D. Stimits stimits at idcomm.com
Tue Jan 30 18:30:12 MST 2001


"Michael J. Pedersen" wrote:
> 
> On Tue, Jan 30, 2001 at 12:58:46PM -0700, D. Stimits wrote:
> > I've seen several posts recently on setting up ssh, and used some of the
> > advice in those, but am still having problems setting things up
> > correctly (basically I'm working on getting one internal machine to
> > allow login on a per user key basis without passwords...blanket machine
> > setups are unacceptable). The "-v" option gives me some clues that are
> > useful, but not sufficient. So I'm looking for online docs and other
> > pages that might help in diagnosing or setting up ssh, but for the last
> > couple of days have been unable to reach www.openssh.org's web site.
> > Does anyone know of a good url concerning ssh setup?
> 
> Nope, dunno of a good url. However, here's the steps to take to make it happen
> (as I use it every day, I'm fairly certain this works :)
> 
> 1) As the user who will login, issue 'ssh-keygen'
>    Follow all prompts, but make certain not to use a passphrase on this secret
>    key.
> 2) Copy the file $HOME/.ssh/identity.pub to $HOME/.ssh/authorized_keys on the
>    server to which you will log in.
> 3) On the server you log into, find the file 'sshd_config', and make the
>    following changes to it:
>    -----
>    PasswordAuthentication no
>    PermitEmptyPasswords yes
>    -----
> 4) Restart sshd
> 5) chown -R user:group $HOME/.ssh
> 6) chmod 0700 $HOME/.ssh ; chmod 0600 $HOME/.ssh/*
> 
> You should now be able to login successfully.

I now have the following situation change.
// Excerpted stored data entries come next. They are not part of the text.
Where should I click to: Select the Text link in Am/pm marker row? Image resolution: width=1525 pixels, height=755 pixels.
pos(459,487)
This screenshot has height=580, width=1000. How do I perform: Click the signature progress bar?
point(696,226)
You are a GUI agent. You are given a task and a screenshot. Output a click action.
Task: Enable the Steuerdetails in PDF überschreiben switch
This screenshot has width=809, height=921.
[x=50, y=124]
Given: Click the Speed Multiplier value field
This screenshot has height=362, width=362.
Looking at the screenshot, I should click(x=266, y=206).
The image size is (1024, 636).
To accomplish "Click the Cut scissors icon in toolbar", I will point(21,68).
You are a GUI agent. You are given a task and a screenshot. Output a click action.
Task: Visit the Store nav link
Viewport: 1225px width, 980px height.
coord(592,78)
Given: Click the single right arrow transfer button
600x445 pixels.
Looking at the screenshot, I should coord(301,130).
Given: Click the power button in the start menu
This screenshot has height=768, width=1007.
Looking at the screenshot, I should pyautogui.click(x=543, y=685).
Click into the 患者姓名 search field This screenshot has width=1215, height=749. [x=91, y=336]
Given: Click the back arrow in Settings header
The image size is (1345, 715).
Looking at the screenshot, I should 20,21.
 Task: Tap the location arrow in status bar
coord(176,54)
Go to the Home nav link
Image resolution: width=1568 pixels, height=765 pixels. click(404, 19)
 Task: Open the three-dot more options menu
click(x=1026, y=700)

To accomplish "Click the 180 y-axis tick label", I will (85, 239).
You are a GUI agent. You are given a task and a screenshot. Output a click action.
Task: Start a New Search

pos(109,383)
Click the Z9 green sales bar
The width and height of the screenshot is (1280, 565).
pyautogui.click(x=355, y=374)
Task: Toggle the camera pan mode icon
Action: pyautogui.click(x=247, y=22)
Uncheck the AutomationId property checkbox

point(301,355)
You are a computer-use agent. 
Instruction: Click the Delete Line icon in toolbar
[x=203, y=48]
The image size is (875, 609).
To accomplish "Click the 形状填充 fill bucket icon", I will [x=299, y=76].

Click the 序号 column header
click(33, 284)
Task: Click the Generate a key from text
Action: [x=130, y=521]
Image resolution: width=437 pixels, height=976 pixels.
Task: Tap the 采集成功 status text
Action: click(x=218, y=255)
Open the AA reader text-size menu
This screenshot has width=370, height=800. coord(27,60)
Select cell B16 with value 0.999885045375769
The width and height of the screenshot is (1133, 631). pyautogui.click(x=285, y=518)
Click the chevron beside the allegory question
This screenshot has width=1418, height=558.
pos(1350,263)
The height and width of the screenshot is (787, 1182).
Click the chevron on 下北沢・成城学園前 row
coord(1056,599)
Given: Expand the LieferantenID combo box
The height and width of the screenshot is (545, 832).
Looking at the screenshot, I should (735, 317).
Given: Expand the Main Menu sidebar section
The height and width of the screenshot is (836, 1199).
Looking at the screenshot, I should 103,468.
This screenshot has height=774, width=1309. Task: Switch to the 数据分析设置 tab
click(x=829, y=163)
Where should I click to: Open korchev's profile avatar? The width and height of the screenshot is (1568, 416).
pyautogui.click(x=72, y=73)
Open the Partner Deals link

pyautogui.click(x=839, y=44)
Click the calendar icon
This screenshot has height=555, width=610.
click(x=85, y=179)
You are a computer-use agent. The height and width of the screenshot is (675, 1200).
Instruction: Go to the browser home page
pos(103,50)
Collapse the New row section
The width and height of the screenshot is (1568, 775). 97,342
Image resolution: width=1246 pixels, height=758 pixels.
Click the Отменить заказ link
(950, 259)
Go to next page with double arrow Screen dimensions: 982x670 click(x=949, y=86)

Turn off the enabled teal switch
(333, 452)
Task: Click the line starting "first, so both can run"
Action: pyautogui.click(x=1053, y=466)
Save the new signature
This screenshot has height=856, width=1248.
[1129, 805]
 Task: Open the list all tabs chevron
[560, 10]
I completely removed all keys
and all ssh programs, including ssh-keygen, sshd, so on. The two redhat
6.2 systems are 100% cleaned. I then picked up the source from the site
you mentioned, and installed the tarball versions of the "portable" ssh,
from file:
openssh-2.3.0p1.tar.gz (on both machines).

I used ./configure to make it match the prior setups to some extent; for
example, I named --prefix as /usr instead of /usr/local, and sysconfdir
as /etc/ssh, rather than /usr/local/etc. I ran make, and make install. I
updated links and files in my /etc/rc.d/ directories for the appropriate
startup and shutdown (same as before), and tested the
/etc/rc.d/init.d/sshd script for stop, start, and restart, successfully.
/var/log/messages indicated success as well, and generation of RSA keys.
I edited the new /etc/ssh/sshd_config for the above mentioned mod's to
PasswordAuthentication and PermitEmptyPasswords for the machine I am
going to ssh TO (machine B), and restarted. One thing the documentation
fails to correctly mention are host-level known hosts, which I am
guessing is done as follows: In /etc/sshd/, I created subdirectory
known_hosts, and within that, I placed the opposite machine's
/etc/sshd/*.pub files (I did this from machine A to machine B, and
machine B to machine A, copying the two key files over, one key being
marked as ssh_host_dsa_key.pub, the other simply ssh_host_key.pub).
Again, I restarted each server.

On each computer I have a non-root user (abbreviate here "x") of
identical name, uid, guid, and home directory structure on both
machines. Prior to the following key generation steps, I did rm -Rf on
all home directory .ssh and .ssh2 directories, including root, on both
machines...nothing was left over (this was cleaned out even before I
reinstalled any ssh at all).

User "x" on both machines ran ssh-keygen, without a pass phrase. This
generated ~/.ssh/, with files identity, identity.pub on each machine. On
machine B I wasn't sure about how to add authorized keys, and made some
guesses, creating directory ~/.ssh/authorized_keys/. Within that
directory I placed the relevant identity.pub of user "x" of machine A.